Optimizing BERT Online Service Deployment at 360 Search

Deploying a deep, parameter‑heavy BERT model as an online service for 360 Search faces severe latency and throughput challenges.

Background

In the 360 Search scenario, online BERT services must meet extremely low latency and high throughput requirements. Three main difficulties are identified: massive model parameters (over 100 M for a 12‑layer BERT), long inference time (≈200 ms on CPU, ≈80 ms on unoptimized GPU), and high computational resource demand (hundreds of GPUs needed for full traffic).

After evaluating several inference frameworks (TF‑Serving, ONNX Runtime, TorchJIT, TensorRT) on criteria such as quantization support, preprocessing needs, variable‑length handling, stability, performance, and community activity, Nvidia’s open‑source TensorRT was chosen for further optimization.

Framework‑Level Optimizations

Layer and tensor fusion to reduce kernel calls and improve GPU utilization.

Automatic kernel tuning that selects optimal layers and parallel algorithms for the target GPU.

Multi‑stream execution that shares weights across streams to increase concurrency and memory efficiency.

Dynamic tensor memory allocation, allocating GPU memory only when tensors are needed.

Model quantization, which boosts throughput and reduces latency while preserving accuracy.

Knowledge Distillation

The 12‑layer BERT model was distilled into a lightweight 6‑layer version, achieving 99 % of the original accuracy while halving computational cost; the 6‑layer model’s TP99 latency is roughly half that of the 12‑layer model.

FP16 Quantization

By converting most tensors from FP32 to FP16 during inference (no back‑propagation needed), latency dropped to one‑third and throughput tripled, with memory usage halved; the minor precision loss at the ten‑thousandth level had negligible impact on search quality.

Stream Optimization

Profiling revealed that GPU utilization plateaued at ~80 % because data transfer (H2D/D2H) left the GPU idle. Adding an extra stream allowed overlapping kernel execution between streams, raising utilization above 98 %.

The diagram explains that H2D copies data to GPU memory, the kernel performs inference, and D2H copies results back; only the kernel phase utilizes the GPU.

Runtime Architecture

The architecture shows a single BERT service process using two GPUs, each loading a model engine compiled by TensorRT. Requests are queued, worker threads fetch tasks, copy inputs via streams, invoke kernels, and return results, sharing model weights across streams.

Cache Optimization

Introducing request‑level caching for hot search terms achieved a 35 % cache‑hit rate, significantly reducing the load on the online BERT service.

Dynamic Sequence Length

Instead of a fixed maximum sequence length, the service now pads inputs to the longest sequence in each batch, improving performance by about 7 %.

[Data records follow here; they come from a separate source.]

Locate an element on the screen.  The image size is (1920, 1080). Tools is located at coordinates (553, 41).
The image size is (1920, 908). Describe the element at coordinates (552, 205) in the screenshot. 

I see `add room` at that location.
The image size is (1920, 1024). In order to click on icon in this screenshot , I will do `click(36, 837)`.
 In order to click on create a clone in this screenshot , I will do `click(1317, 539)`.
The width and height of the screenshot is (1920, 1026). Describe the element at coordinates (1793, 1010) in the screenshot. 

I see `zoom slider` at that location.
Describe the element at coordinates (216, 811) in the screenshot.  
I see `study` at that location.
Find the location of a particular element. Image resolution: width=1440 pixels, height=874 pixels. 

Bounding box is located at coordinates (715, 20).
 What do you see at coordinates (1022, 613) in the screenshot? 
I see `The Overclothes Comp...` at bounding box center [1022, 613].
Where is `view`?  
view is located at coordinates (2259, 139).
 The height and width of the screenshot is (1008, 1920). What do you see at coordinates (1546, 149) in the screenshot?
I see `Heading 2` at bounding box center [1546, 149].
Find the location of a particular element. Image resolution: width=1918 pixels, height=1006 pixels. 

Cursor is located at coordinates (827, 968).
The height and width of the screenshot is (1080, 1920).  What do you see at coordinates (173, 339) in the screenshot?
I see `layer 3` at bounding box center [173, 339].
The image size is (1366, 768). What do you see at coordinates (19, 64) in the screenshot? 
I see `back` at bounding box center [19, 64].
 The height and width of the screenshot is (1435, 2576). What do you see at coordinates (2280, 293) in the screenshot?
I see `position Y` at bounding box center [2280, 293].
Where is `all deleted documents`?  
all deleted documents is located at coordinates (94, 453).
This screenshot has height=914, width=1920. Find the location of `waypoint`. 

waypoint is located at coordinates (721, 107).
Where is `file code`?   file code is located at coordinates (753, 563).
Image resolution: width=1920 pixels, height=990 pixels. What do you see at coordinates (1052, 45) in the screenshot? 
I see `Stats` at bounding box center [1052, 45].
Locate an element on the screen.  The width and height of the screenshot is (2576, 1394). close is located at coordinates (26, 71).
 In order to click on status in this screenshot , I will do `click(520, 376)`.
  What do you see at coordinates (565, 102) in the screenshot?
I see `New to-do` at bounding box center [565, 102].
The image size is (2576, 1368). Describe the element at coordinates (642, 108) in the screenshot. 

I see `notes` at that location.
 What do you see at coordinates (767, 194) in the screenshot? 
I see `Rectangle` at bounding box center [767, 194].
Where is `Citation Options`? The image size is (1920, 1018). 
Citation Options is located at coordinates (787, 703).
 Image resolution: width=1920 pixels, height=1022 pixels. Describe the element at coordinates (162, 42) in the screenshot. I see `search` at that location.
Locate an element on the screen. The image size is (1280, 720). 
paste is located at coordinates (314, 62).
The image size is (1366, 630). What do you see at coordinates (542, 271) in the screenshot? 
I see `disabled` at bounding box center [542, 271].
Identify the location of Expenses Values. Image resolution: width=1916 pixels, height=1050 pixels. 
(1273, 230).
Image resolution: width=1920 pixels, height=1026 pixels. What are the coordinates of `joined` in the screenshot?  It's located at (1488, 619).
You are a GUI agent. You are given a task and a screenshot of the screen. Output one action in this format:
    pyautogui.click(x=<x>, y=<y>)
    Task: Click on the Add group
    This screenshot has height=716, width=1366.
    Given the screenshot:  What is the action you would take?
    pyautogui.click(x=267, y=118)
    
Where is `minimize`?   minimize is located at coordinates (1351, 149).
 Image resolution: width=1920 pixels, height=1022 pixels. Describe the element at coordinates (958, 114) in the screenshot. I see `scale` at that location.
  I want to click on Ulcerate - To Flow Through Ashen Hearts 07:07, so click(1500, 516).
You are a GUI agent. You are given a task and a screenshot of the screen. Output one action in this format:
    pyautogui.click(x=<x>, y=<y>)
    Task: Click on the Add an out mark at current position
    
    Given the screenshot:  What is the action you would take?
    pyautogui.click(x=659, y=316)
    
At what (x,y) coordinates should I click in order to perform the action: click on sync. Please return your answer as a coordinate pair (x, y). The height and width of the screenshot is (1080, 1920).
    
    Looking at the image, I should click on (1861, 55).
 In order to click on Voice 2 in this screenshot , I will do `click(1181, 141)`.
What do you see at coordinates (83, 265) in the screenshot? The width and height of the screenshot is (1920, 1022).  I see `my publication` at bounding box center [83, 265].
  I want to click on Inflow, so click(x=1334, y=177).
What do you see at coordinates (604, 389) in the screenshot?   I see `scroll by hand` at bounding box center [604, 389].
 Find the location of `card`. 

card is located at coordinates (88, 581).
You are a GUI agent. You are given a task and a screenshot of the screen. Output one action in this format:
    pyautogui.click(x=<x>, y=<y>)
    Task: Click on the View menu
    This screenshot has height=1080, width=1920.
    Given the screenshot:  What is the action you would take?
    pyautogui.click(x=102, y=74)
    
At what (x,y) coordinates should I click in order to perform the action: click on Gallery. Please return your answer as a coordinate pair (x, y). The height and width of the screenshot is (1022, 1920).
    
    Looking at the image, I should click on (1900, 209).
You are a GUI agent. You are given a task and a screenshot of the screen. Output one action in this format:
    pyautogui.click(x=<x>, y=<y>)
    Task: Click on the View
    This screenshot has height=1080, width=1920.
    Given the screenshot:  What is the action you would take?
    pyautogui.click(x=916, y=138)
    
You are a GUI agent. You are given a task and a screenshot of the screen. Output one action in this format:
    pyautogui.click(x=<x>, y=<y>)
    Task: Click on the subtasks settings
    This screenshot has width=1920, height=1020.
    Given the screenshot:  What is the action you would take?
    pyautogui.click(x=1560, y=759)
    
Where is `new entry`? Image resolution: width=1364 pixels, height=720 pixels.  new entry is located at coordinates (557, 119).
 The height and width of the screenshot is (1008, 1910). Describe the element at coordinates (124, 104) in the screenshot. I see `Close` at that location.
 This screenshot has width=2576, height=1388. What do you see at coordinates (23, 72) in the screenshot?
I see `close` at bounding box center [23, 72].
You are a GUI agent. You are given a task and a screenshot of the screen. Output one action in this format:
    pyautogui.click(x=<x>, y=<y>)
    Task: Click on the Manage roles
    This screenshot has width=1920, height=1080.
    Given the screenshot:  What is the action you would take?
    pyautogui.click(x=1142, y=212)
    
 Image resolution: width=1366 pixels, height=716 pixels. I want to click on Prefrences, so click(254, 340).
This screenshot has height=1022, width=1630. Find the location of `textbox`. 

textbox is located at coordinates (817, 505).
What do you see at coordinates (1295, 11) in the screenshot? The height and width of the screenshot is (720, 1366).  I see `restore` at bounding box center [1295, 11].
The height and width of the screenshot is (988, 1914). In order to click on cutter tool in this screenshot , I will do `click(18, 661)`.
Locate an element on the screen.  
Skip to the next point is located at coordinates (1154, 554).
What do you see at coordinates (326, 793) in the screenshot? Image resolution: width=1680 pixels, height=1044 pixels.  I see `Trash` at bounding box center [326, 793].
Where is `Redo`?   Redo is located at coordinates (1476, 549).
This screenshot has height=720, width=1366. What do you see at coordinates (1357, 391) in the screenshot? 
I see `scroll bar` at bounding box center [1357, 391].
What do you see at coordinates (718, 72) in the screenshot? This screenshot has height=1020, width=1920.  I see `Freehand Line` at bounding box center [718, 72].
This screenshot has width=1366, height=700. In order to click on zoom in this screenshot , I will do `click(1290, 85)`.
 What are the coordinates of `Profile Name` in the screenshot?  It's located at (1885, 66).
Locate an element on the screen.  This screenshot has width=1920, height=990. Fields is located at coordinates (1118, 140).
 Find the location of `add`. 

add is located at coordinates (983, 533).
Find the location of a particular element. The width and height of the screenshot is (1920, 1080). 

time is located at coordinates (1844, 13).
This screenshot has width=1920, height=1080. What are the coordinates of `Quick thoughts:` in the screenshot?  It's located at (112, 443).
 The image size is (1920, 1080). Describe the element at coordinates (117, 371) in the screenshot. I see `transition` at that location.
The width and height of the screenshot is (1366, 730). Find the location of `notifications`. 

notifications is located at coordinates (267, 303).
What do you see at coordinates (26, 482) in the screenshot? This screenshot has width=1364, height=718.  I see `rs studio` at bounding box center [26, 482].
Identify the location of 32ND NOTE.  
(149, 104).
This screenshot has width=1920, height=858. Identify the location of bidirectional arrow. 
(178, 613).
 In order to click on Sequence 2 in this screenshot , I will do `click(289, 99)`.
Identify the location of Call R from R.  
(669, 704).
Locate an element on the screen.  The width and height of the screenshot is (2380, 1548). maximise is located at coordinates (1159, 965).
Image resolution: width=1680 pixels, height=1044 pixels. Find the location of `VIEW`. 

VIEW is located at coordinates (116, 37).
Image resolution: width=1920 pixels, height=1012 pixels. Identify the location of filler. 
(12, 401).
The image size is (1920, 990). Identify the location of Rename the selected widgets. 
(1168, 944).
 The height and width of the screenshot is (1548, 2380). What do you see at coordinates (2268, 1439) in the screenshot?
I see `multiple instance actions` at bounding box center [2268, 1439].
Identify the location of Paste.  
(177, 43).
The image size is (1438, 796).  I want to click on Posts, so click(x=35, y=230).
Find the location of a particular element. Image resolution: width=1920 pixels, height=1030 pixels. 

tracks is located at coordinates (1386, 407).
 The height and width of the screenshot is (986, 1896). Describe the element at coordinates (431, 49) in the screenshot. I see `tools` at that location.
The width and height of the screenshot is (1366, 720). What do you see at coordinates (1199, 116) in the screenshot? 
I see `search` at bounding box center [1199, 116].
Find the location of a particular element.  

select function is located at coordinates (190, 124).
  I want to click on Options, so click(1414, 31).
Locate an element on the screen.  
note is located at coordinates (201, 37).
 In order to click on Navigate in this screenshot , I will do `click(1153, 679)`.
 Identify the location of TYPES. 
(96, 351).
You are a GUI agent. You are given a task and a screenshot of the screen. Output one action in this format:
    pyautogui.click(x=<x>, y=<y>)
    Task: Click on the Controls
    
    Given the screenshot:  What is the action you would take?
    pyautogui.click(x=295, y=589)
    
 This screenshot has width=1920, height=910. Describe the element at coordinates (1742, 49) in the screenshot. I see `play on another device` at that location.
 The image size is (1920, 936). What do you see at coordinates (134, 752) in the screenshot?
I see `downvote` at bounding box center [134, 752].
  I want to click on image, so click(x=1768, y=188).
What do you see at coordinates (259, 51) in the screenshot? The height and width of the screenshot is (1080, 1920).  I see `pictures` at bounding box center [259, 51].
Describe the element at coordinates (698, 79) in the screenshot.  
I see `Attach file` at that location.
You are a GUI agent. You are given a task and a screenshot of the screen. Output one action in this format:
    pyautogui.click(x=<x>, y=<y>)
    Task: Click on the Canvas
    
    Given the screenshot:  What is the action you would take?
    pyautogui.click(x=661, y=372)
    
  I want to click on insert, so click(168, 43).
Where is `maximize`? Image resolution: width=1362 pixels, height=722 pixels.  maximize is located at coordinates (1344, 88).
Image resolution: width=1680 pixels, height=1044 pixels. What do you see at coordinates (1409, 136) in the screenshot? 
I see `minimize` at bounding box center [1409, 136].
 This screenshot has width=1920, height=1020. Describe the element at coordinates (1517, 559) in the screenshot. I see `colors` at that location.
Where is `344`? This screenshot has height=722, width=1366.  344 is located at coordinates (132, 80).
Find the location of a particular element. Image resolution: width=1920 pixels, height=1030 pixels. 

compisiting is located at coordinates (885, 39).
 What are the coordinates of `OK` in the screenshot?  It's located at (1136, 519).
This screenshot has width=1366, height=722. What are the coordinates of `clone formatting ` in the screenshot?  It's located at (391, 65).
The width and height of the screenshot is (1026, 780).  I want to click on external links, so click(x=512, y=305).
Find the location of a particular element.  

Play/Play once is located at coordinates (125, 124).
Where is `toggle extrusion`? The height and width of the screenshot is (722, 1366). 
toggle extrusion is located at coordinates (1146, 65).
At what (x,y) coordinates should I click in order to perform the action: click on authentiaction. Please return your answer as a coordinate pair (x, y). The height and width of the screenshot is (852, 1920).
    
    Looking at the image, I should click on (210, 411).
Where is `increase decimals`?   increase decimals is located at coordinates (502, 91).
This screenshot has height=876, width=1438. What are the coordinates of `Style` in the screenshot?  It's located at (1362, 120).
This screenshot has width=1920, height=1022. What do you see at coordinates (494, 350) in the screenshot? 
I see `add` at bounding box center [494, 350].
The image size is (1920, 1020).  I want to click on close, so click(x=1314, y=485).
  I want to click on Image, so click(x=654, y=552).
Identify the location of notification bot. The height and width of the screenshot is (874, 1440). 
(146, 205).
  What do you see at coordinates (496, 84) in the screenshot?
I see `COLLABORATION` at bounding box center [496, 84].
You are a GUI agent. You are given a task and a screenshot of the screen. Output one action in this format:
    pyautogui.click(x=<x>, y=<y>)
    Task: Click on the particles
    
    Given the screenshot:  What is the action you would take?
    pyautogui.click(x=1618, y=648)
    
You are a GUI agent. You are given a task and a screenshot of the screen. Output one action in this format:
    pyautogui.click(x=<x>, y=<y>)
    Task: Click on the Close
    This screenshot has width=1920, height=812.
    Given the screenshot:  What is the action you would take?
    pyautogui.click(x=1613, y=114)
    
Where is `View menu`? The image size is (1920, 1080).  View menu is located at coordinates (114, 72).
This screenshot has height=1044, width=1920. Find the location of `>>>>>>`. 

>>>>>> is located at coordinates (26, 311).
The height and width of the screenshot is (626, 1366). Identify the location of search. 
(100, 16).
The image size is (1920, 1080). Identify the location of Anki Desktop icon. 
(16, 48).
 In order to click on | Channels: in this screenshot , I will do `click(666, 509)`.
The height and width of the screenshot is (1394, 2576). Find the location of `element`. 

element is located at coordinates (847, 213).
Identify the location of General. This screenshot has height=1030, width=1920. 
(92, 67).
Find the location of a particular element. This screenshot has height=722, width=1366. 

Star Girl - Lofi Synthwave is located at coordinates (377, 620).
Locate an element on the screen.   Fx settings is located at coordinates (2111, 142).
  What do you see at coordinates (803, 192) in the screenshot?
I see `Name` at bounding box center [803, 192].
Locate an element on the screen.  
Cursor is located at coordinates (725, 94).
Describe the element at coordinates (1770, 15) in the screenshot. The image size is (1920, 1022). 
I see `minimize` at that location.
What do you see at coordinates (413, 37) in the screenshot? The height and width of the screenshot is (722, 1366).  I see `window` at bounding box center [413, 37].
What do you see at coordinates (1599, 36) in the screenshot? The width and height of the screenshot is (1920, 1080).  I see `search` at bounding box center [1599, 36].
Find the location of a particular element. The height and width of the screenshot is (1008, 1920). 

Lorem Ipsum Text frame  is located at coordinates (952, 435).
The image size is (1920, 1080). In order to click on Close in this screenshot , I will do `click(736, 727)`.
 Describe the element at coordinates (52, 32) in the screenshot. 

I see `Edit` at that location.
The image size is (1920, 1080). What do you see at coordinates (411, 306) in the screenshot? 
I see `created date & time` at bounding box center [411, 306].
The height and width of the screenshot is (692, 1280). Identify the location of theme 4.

BERT Online Service Exploration

Dynamic Model Loading Increases Latency

When hot‑loading new model versions, weight transfer over the PCI bus temporarily blocks input data transfers, causing a brief TP99 latency spike (a few seconds), though most requests remain unaffected.

Precision Oscillation

Inference results varied slightly (0.93–0.95) across different batch sizes due to a TensorRT 7.1.3.4 bug; the issue was resolved in TensorRT 7.2.2.3.

GPU Memory Consumption

Each model occupies a few hundred MB of GPU memory; loading 5–8 versions can risk OOM. Memory usage stems from model weights, runtime context (inputs/outputs and intermediate tensors), and fixed CUDA runtime overhead.

Summary and Outlook

After extensive framework evaluation, model and engineering optimizations, and deployment experiments, the optimized 6‑layer BERT model runs at 1500 queries per second on a single T4 GPU, with a peak‑time TP99 latency of 13 ms. Stability and performance are now solid, delivering noticeable business gains.

Future work includes containerizing the service on Kubernetes for easier scaling and resilience, and integrating training, distillation, data, model management, and deployment into an internal ML platform to streamline the end‑to‑end workflow.